Acute cholecystitis26
Severe cholecystitis16

Table 5.

Pathological features in acute cholecystitis (September 2014–September 2016).

Therapeutic program in severe cholecystitis with complications, characterized by severe morbidity and mortality, demands ready surgical intervention. In our patients with severe acute cholecystitis (38%), prompt surgery was performed few hours after hospital admission; two patients needed preoperative intensive care and they were treated within 24 hours. The patients with acute cholecystitis were treated with laparoscopic early cholecystectomy performed within 72 hours (range: few hours–72 hours) based on the needs of preoperative treatments related to comorbidities. All these interventions start with laparoscopic approach and the conversion rate was 21% (9/42). Postoperative outcomes were characterized by minor morbidity, no mortality and the postoperative hospital stay was in mean 4.2 days (range: 2–14).

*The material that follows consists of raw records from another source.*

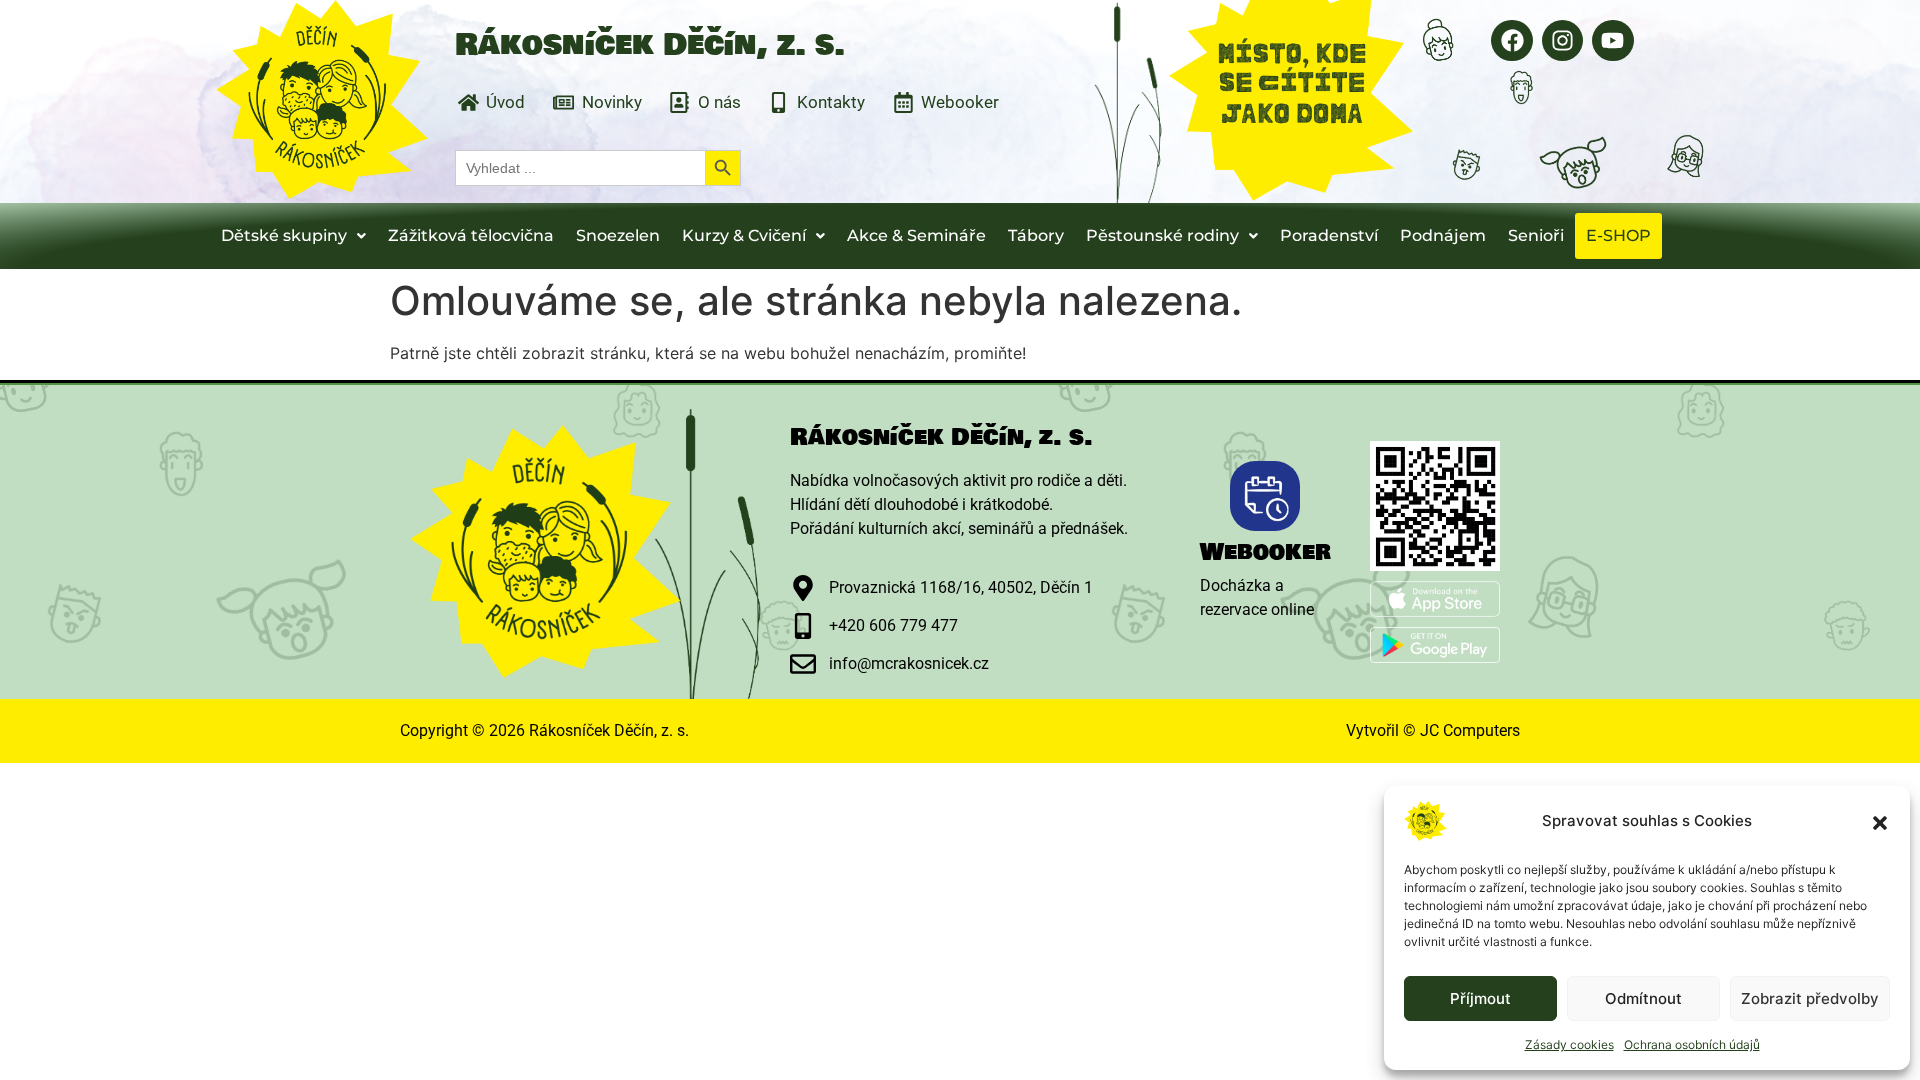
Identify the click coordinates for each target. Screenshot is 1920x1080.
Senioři (1536, 235)
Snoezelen (618, 235)
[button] (1880, 821)
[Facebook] (1511, 40)
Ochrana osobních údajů (1692, 1044)
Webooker (1265, 552)
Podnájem (1443, 235)
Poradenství (1329, 235)
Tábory (1036, 235)
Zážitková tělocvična (471, 235)
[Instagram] (1562, 40)
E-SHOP (1618, 235)
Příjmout (1480, 998)
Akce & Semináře (916, 235)
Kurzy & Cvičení (744, 235)
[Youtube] (1612, 40)
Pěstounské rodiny (1162, 235)
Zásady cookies (1569, 1044)
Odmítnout (1643, 998)
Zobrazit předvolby (1810, 998)
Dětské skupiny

Laparoscopic cholecystectomy for acute cholecystitis, because of the inflammation and severe pathological involvement in the operative site, can be in most cases a “difficult cholecystectomy.” Our experience and other from the literature have shown that laparoscopic difficult cholecystectomies for acute cholecystitis are safe and effective and are associated with lower incidence of minor and major postoperative complications, moreover with several advantages as less respiratory infections, shorter postoperative course, and shorter hospital stay. Laparoscopic approach decreases some complications of laparotomy as infections, dehiscence, and laparocele [4951].

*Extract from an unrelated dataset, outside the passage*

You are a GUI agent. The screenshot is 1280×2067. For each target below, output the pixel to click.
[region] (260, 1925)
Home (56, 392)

There is an impending risk of lesions of common bile duct during cholecystectomy for acute cholecystitis. The adoption of an operating procedure that puts at minor risk biliary duct lesions should be proposed. Gallbladder antegrade dissection is an operative procedure employed also in the past for open cholecystectomy. This well-known type of dissection has been proposed in the laparoscopic approach. Several data from the literature demonstrate the frequent use of this operative procedure in difficult cholecystectomy because of acute flogosis and the decrease in conversion rate to open with antegrade dissection [52, 53].

In our study, we have compared postoperative results of two groups of patients submitted to antegrade dissection and retrograde dissection in laparoscopic approach [54]. This study shows that antegrade dissection in laparoscopy for acute cholecystitis with phlogosis of Calot’s triangle is safer procedure in comparison to retrograde approach, seems to reduce the operative time, and should significantly decrease the risk of intraoperative complications such as common bile duct injury and hemorrhages. In our opinion, confirmed by more recent experience, antegrade dissection may be proposed as a standard procedure of cholecystectomy and not only for interventions in the acute cholecystitis [38].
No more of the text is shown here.